Speed improvements coming
The great perversion of trying to write high-performance code in Python is that it has almost nothing to do with being clever. It really comes down to writing your program in such as way that it touches as much C code as possible. Some things you would do for performance in another languag would be a disaster in Python. For example, it would be foolish to implement a perfect hash function in Python for better performance, because a Python implementation could never be as fast as the C implementation of the built-in dict class.
When I began implementing Whoosh, I quite shamelessly used Lucene as a template, and then elaborated on it, sometimes implementing things -- completely customizable posting formats, for example -- beyond what Lucene offers.
Lucene uses varints (variable-length integers) and deltas to compress postings lists, so instead of four bytes per number for a 32-bit integer, most numbers are stored in one byte (using deltas keeps the numbers small enough to fit in one byte). This not only saves space, but in low-level languages like C and Java, it's faster, because it helps the disk cache. My implementation of this method in Whoosh (along with the fact that I use zlib to compress stored document metadata by default) is one of the reasons Whoosh indexes are typically extremely small compared to those created by most search libraries.
The downside of using varints for Whoosh is that reading and writing varints is (obviously) not a built-in function of Python. So in some of the tightest loops in the search code, I'm using relatively slow Python constructs, like explicit for loops.
Recent tests I've run suggest using array.tofile() and array.fromfile() is about 200 times faster than writing and reading postings "manually" (that is, explicitly in Python). Which makes sense, because these array methods do both the looping and IO in C, where I'm currently doing it in the interpreter.
Of course the downside of using array is that it doesn't do any compression -- every number, no matter how small, takes up four bytes on disk. So you'd expect the on-disk size of a Whoosh index to get much larger, probably doubling. For my use-case (a medium-size online help system of about 6000 documents), I'd guess the index would probably go from approx. 4MB to somewhere around 8MB.
However, the uncompressed nature of on-disk arrays has a potential advantage: because the numbers are fixed-size, I could use offset file.seek()s to shortcut certain operations.
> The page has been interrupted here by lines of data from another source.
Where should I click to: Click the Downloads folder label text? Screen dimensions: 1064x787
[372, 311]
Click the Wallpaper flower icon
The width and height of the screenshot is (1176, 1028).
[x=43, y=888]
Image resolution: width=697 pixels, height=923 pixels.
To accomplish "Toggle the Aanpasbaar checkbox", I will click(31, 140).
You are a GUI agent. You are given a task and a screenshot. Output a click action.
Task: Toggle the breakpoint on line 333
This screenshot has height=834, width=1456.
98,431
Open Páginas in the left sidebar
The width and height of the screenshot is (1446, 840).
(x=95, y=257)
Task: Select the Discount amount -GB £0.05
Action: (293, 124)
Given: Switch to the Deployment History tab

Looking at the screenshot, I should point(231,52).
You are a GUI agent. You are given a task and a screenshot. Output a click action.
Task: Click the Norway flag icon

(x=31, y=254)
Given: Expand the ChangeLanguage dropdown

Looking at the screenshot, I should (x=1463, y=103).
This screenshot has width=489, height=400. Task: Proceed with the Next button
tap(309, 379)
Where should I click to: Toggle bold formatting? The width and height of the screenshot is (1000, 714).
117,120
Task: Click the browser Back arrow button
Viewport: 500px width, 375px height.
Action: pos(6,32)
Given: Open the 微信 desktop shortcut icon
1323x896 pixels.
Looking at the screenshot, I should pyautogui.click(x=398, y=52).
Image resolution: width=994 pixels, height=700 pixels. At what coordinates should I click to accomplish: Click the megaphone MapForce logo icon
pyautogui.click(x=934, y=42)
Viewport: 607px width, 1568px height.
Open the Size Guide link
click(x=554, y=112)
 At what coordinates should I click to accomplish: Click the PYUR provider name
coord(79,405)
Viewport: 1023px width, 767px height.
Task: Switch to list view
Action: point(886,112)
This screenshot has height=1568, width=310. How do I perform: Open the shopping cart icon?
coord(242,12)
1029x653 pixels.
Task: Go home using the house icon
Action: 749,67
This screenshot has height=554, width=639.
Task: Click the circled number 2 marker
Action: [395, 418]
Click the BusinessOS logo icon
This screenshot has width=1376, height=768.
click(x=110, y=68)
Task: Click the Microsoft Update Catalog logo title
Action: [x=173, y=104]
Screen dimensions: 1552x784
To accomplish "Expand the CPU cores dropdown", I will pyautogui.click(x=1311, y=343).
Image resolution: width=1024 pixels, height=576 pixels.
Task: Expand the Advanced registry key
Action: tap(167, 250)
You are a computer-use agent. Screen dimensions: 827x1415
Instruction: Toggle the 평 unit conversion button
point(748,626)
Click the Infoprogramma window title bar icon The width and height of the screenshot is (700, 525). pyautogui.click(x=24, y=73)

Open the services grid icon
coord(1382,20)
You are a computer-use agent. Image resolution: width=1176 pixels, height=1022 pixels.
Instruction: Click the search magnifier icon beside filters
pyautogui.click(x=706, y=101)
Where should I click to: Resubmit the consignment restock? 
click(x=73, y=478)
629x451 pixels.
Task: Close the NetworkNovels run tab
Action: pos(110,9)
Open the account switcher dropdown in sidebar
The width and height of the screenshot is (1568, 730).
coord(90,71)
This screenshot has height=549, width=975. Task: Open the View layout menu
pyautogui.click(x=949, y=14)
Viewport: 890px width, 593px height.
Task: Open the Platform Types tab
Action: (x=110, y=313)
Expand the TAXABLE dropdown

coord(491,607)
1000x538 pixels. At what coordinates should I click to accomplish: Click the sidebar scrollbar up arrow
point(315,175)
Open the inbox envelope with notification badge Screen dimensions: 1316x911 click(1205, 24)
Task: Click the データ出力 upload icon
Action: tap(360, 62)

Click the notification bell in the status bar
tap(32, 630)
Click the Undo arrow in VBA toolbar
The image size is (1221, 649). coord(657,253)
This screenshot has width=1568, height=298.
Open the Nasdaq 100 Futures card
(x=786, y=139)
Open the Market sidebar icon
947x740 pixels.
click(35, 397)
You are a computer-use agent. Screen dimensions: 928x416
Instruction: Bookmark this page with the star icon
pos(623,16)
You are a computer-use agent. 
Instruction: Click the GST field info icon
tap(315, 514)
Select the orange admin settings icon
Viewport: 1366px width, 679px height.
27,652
On balance, considering the price of disk space these days, 100-200x better searching performance probably justifies doubling the size of the index. Combined with ideas for chunked posting formats I've cribbed from the Google presentation that recently showed up on the search blogs, I think searching could potentially be much faster in a future version of Whoosh.

rss
Comments
This is really exciting, Matt. I definitely agree that that space trade off is worth it for any use case I might have.